### Your instructions:
Could you write out the records below exactly, without omitting a line?

### Exercise material:
________________
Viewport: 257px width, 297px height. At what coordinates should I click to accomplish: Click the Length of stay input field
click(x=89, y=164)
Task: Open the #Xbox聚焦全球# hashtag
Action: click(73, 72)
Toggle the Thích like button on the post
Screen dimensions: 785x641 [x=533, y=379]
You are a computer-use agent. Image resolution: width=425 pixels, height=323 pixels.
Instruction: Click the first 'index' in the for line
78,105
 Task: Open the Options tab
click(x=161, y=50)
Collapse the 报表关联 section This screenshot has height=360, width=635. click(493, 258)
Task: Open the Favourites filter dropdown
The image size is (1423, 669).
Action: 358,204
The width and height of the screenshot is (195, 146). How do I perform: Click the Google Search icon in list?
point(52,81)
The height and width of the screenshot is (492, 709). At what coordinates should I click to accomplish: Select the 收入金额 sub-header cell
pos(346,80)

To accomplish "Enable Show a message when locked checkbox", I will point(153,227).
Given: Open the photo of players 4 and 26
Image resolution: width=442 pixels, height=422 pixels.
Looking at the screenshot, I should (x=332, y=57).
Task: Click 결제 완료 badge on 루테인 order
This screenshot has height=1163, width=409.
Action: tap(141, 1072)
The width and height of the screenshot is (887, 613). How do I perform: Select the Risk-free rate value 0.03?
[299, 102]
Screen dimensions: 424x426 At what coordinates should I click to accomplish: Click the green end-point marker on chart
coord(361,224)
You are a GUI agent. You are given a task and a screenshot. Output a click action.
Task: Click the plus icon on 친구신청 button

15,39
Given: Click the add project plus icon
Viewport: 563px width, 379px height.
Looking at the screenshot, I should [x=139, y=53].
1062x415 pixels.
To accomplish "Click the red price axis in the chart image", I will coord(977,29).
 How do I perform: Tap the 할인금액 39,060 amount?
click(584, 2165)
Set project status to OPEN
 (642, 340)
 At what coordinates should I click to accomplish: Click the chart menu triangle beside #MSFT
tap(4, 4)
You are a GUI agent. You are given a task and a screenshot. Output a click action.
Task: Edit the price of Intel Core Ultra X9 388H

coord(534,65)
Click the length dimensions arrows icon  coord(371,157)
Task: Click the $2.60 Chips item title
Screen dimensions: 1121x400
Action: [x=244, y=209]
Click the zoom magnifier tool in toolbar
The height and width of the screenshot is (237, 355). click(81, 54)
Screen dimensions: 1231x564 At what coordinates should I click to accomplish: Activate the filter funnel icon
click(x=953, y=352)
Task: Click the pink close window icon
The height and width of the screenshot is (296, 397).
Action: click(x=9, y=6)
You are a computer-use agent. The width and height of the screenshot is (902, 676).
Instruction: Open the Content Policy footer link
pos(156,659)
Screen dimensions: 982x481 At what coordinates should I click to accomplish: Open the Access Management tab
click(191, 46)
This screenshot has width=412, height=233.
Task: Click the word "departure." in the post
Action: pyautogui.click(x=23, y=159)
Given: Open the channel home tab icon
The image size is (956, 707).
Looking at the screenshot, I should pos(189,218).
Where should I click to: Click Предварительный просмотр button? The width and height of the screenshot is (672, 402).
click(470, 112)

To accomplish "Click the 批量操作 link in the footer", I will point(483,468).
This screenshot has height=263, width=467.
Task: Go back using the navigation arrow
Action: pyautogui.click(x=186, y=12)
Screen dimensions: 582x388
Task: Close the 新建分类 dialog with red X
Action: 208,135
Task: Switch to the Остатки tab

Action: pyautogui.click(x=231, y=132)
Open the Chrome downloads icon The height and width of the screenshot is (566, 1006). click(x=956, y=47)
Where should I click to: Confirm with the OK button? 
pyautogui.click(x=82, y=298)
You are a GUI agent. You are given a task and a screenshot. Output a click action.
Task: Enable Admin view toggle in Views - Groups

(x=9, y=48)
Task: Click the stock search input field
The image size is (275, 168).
________________
### Answer to this task:
Viewport: 257px width, 297px height. At what coordinates should I click to accomplish: Click the Length of stay input field
click(x=89, y=164)
Task: Open the #Xbox聚焦全球# hashtag
Action: click(73, 72)
Toggle the Thích like button on the post
Screen dimensions: 785x641 [x=533, y=379]
You are a computer-use agent. Image resolution: width=425 pixels, height=323 pixels.
Instruction: Click the first 'index' in the for line
78,105
 Task: Open the Options tab
click(x=161, y=50)
Collapse the 报表关联 section This screenshot has height=360, width=635. click(493, 258)
Task: Open the Favourites filter dropdown
The image size is (1423, 669).
Action: 358,204
The width and height of the screenshot is (195, 146). How do I perform: Click the Google Search icon in list?
point(52,81)
The height and width of the screenshot is (492, 709). At what coordinates should I click to accomplish: Select the 收入金额 sub-header cell
pos(346,80)

To accomplish "Enable Show a message when locked checkbox", I will point(153,227).
Given: Open the photo of players 4 and 26
Image resolution: width=442 pixels, height=422 pixels.
Looking at the screenshot, I should (x=332, y=57).
Task: Click 결제 완료 badge on 루테인 order
This screenshot has height=1163, width=409.
Action: tap(141, 1072)
The width and height of the screenshot is (887, 613). How do I perform: Select the Risk-free rate value 0.03?
[299, 102]
Screen dimensions: 424x426 At what coordinates should I click to accomplish: Click the green end-point marker on chart
coord(361,224)
You are a GUI agent. You are given a task and a screenshot. Output a click action.
Task: Click the plus icon on 친구신청 button

15,39
Given: Click the add project plus icon
Viewport: 563px width, 379px height.
Looking at the screenshot, I should [x=139, y=53].
1062x415 pixels.
To accomplish "Click the red price axis in the chart image", I will coord(977,29).
 How do I perform: Tap the 할인금액 39,060 amount?
click(584, 2165)
Set project status to OPEN
 (642, 340)
 At what coordinates should I click to accomplish: Click the chart menu triangle beside #MSFT
tap(4, 4)
You are a GUI agent. You are given a task and a screenshot. Output a click action.
Task: Edit the price of Intel Core Ultra X9 388H

coord(534,65)
Click the length dimensions arrows icon  coord(371,157)
Task: Click the $2.60 Chips item title
Screen dimensions: 1121x400
Action: [x=244, y=209]
Click the zoom magnifier tool in toolbar
The height and width of the screenshot is (237, 355). click(81, 54)
Screen dimensions: 1231x564 At what coordinates should I click to accomplish: Activate the filter funnel icon
click(x=953, y=352)
Task: Click the pink close window icon
The height and width of the screenshot is (296, 397).
Action: click(x=9, y=6)
You are a computer-use agent. The width and height of the screenshot is (902, 676).
Instruction: Open the Content Policy footer link
pos(156,659)
Screen dimensions: 982x481 At what coordinates should I click to accomplish: Open the Access Management tab
click(191, 46)
This screenshot has width=412, height=233.
Task: Click the word "departure." in the post
Action: pyautogui.click(x=23, y=159)
Given: Open the channel home tab icon
The image size is (956, 707).
Looking at the screenshot, I should pos(189,218).
Where should I click to: Click Предварительный просмотр button? The width and height of the screenshot is (672, 402).
click(470, 112)

To accomplish "Click the 批量操作 link in the footer", I will point(483,468).
This screenshot has height=263, width=467.
Task: Go back using the navigation arrow
Action: pyautogui.click(x=186, y=12)
Screen dimensions: 582x388
Task: Close the 新建分类 dialog with red X
Action: 208,135
Task: Switch to the Остатки tab

Action: pyautogui.click(x=231, y=132)
Open the Chrome downloads icon The height and width of the screenshot is (566, 1006). click(x=956, y=47)
Where should I click to: Confirm with the OK button? 
pyautogui.click(x=82, y=298)
You are a GUI agent. You are given a task and a screenshot. Output a click action.
Task: Enable Admin view toggle in Views - Groups

(x=9, y=48)
Task: Click the stock search input field
The image size is (275, 168).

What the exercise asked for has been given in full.